# Written exercise:
Quote the forum thread about the homebuilt CNC machine verbatim, starting at "## Joe Lyddon" and ending at "Thank you...".

# Text passage:
# Joes 2006 CNC



## DougO (Jan 4, 2006)

Here is a video of my CNC just doing a trial cut.

http://www.youtube.com/watch?v=u1dpaXyNruo

I must say I didn't know anything about cnc before building my own machine and it sure helps understanding how cnc works. This video was made right after I completed this cnc and since, I have tuned it up so it travels a little over twice as fast and much quieter. I have the my traveling speed set at 150 ipm but you can't actually cut that fast. My bed can handle a piece a little larger than 24"x48". I guess there is not a limit on the finished size as you can cut your design up into 24x48 sections, cut them out and then piece your sections back together to make whatever size you want. I use Vcarve Pro software and would recommend it to anyone. It is very simple to use and does about anything a person could want as far as routing or carving.

One good thing about building one of your own is that if anything goes wrong with it I can replace the parts myself (which I have not had to do). I hope nobody get the impression I think I know all about cnc because that is far from the truth. I do know a lot more than I did when I started but learn more each time I run the machine. There is a lot more to learn but I can usually do what I want to. I try to keep it simple.


----------



## Joe Lyddon (Sep 11, 2004)

Hey that looks darn nice!!

The bit looked like a large one but it seemed to cut very good details... what kind of bit is it?

How did you make it?
Pics of the system?
What Plan did you follow?

Looks like you're a sign maker...!

Thank you...


----------



## challagan (Feb 7, 2006)

Wow, that is fantastic. Thanks for the look see! How about a shot of the whole machine? Very cool!

Corey


----------



## DougO (Jan 4, 2006)

I'm not a sign maker. I guess you can call me just a piddler. I do a little of a lot of things. This was just a test to see how the machine worked. I just recently retired and thought this CNC would be a good project (and it turned out to be amazing). I really enjoyed it. Learned a lot.

I will try to get some new pictures or videos for you guys.


----------



## harrysin (Jan 15, 2007)

Me thinks that's quite amazing, especially how it starts one thing, goes to other area then returns to the first. How come it doesn't finish each step before going to the next. Computers, they still amaze me. Did the machine work first try or were there multiple problems and if the latter did you need assistance to solve them?


----------



## DougO (Jan 4, 2006)

The bit was a 1/2" 90 degree vbit.

The machine did work the first time but there were a few kinks to work out to make it more precise. I did ask a few questions on a CNC forum and got some very good help. The router travel is more or less figured by the software. A person could change the travel if he wanted to spend the time, but I had just as soon have the CNC make a few extra trips. Quicker for me.

# Record set:
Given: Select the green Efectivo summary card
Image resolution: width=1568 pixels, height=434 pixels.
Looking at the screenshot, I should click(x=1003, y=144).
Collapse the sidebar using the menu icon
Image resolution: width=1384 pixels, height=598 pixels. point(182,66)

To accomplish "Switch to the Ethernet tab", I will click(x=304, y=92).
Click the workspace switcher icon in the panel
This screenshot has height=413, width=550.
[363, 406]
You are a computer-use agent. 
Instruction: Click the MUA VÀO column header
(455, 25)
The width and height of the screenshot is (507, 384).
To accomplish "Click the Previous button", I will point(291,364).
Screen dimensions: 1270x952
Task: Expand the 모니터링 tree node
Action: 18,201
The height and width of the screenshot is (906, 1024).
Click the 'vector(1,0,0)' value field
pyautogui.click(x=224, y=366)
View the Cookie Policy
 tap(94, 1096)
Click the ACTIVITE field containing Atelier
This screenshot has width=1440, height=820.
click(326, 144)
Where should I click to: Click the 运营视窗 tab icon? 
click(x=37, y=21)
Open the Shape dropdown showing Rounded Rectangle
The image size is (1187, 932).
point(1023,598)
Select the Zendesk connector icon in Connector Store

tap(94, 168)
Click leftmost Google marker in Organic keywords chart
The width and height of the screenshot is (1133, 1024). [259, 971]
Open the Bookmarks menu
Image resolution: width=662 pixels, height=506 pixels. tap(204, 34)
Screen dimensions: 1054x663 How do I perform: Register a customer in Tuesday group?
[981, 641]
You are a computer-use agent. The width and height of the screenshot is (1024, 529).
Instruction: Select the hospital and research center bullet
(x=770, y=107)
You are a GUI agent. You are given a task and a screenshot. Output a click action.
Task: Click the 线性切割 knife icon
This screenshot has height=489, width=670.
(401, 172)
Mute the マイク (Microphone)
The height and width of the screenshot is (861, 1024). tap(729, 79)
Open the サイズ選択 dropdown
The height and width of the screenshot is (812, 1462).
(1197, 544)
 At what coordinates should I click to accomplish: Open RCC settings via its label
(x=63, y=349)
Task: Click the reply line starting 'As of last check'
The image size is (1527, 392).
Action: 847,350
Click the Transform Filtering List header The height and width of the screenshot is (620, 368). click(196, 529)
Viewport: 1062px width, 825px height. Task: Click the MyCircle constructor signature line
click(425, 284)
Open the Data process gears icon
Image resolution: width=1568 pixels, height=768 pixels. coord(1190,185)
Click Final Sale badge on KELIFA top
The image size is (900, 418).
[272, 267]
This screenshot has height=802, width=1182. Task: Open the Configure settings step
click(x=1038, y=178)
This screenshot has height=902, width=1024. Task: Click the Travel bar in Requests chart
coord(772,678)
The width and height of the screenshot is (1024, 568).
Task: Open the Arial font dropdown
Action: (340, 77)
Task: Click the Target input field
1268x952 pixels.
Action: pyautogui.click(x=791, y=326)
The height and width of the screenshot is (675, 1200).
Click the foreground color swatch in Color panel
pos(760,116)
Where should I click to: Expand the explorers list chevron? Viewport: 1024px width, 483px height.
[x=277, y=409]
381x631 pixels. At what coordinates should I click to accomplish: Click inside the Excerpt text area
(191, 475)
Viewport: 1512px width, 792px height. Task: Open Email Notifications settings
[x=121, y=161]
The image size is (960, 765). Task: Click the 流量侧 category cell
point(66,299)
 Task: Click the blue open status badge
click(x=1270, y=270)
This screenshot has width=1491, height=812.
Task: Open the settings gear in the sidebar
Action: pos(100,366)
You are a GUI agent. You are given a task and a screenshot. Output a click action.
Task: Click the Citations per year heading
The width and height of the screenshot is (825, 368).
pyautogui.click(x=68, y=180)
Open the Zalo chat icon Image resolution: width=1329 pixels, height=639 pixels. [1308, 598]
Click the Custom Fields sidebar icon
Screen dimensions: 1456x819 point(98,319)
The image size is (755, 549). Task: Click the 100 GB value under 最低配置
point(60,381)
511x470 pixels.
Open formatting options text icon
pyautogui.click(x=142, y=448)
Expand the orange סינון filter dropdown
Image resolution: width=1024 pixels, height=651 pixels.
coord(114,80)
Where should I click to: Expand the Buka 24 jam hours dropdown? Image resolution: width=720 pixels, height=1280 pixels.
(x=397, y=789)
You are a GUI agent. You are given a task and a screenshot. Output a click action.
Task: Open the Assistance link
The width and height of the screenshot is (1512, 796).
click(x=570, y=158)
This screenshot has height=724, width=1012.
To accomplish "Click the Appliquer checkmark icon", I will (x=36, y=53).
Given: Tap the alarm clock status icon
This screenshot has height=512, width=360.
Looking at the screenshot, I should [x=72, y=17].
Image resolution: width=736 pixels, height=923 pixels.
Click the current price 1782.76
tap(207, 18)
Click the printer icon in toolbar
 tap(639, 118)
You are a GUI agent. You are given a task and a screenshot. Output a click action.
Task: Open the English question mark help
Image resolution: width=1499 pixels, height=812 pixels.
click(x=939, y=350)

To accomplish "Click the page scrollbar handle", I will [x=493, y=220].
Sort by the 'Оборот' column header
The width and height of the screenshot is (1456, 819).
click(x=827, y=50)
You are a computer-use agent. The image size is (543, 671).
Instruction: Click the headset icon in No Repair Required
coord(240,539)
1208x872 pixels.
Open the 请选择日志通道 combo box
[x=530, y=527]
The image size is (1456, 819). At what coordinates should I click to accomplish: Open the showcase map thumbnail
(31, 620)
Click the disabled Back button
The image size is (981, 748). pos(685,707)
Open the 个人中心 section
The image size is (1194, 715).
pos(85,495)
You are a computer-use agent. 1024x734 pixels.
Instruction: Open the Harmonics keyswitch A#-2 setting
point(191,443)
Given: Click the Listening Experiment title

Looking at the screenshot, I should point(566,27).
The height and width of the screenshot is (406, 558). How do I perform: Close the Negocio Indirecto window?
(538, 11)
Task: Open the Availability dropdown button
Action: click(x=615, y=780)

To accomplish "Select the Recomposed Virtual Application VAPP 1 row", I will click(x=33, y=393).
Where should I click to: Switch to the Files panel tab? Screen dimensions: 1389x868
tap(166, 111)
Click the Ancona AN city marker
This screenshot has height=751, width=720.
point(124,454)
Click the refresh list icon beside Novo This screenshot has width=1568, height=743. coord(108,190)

# Task result:
## Joe Lyddon (Sep 11, 2004)

Hey that looks darn nice!!

The bit looked like a large one but it seemed to cut very good details... what kind of bit is it?

How did you make it?
Pics of the system?
What Plan did you follow?

Looks like you're a sign maker...!

Thank you...